Second, it was seen as necessary to the legitimization of slavery. Africans were enslaved for economic reasons, not racist ones, but continuation of the slave trade depended on the contention that Africans were inferior to Europeans (Hubbard, 1994, p. 12). Abolitionists, threats to the slave trade, often argued that Africans were not inferior, as Stanton (1960) points out, so it was seen necessary to try to prove unequivocally that they were.

In the modern era, racism is not as blatant or pronounced as it was in the 19th century, and researchers no longer set about trying to quantitively prove that one race is superior to another. Yet even today, scientists sometimes interpret data in such a way that the superiority of whites is subtly implied, perhaps unconciously.

For example, Hubbard (1994, pp. 14-15) criticizes modern studies that produce statistics stating that members of certain races are at a higher risk for various diseases than members of other races. She notes that these studies often only include data on age, race, and sex, without considering environmental factors such as income and employment. The studies imply that the increased risk of diseases is due solely to race, not to the fact that a larger proportion of minorities live in poor neighborhoods than whites. They therefore continue to construct the concept that problems experienced by some races are biologically determined, not due to environmental causes, and therefore can be used as a justification for racism.

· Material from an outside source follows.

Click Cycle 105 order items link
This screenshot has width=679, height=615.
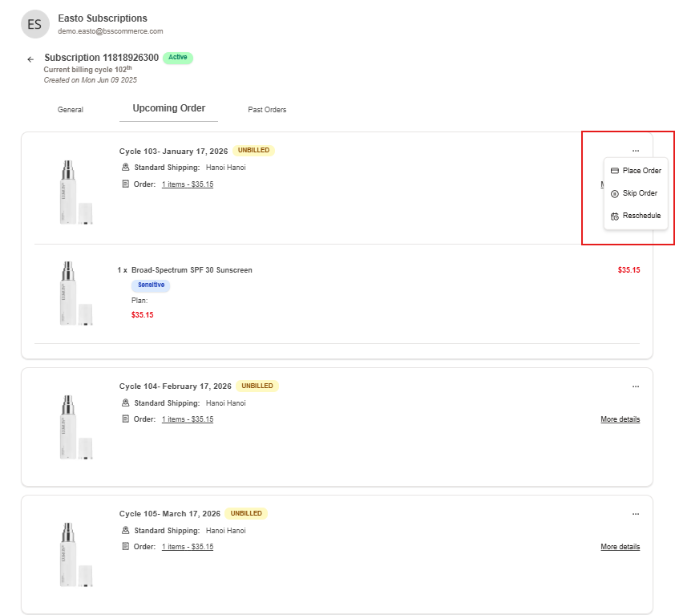point(187,547)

These studies are a result of a determinist way of thinking. Many people, including scientists, operate under the subconscious assumption that all aspects of our lives are ultimately predetermined by our genetic makeup. If one group of people is at a higher risk for a particular cancer than another group, then it must be that the first group is genetically predisposed to that cancer. This way of thinking causes the reduction of complex systems in which genetics and environment interact intimately to a simple chain of cause and effect.

The attempts of scientists of the nineteenth century to codify the differences among the races demonstrate the assumption that races are static groups, and that every human can be unmistakenly placed in one and only one group. Hubbard (1994, p. 13) views the issue from the opposite extreme, stating that "as a biological concept, [race] has no meaning."

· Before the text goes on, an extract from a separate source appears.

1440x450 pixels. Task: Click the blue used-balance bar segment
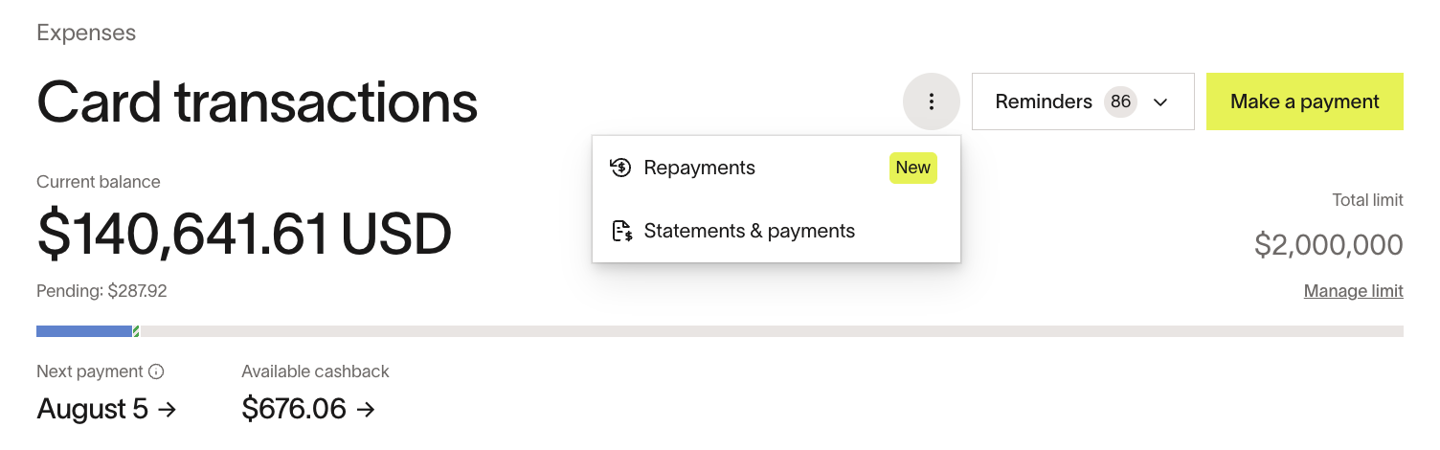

Neither of these views is wholly accurrate. There is more continual variation as well as interbreeding than some nineteenth-century scientists would admit, but at the same time, biology can identify some variation among the races, even as it notes that that variation is continuous.

Analyzing that variation accurately, however, is next to impossible. Different morphological traits often vary in different directions. For example, in Europe, melanin concentration varies from north to south, but the frequency of the blood type B allele varies from east to west (Baba and Darga, 1981, p. 9). These inconsistent variations render the defining of races based on morphological differences impossible.

Moreover, scientists are human beings rooted in their own cultural contexts, with their own racial identities. No human being is capable of objectively considering the issue of race; even the strictest scientist cannot keep out his or her own preconceived constructions of what the races essentially are. Therefore, when analyzing variations in the human population, science should stay away from reducing these variations to different races and instead consider the variations themselves independent of "race."

Bibliography

Baba, Marietta Lynn, and Darga, Linda L. 1981. "The Genetic Myth of Racial Classification." Pages 5-19 in Science and the Question of Human Equality (ed. Margaret S. Collins, Irving W. Wainer, and Theodore A. Bremner), Boulder: American Association for the Advancement of Science Selected Symposium Series.

Gould, Stephen Jay. 1981. The Mismeasure of Man. New York: W. W. Norton & Company.

Hubbard, Ruth. 1994. "Race and Sex as Biological Categories." Pages 11-21 in Challenging Racism and Sexism (ed. Ethel Tobach and Betty Rosoff), New York: The Feminist Press.

Stanton, William. 1960. The Leopard's Spots: Scientific Attitudes Toward Race in America, 1815-59. Chicago: University of Chicago Press.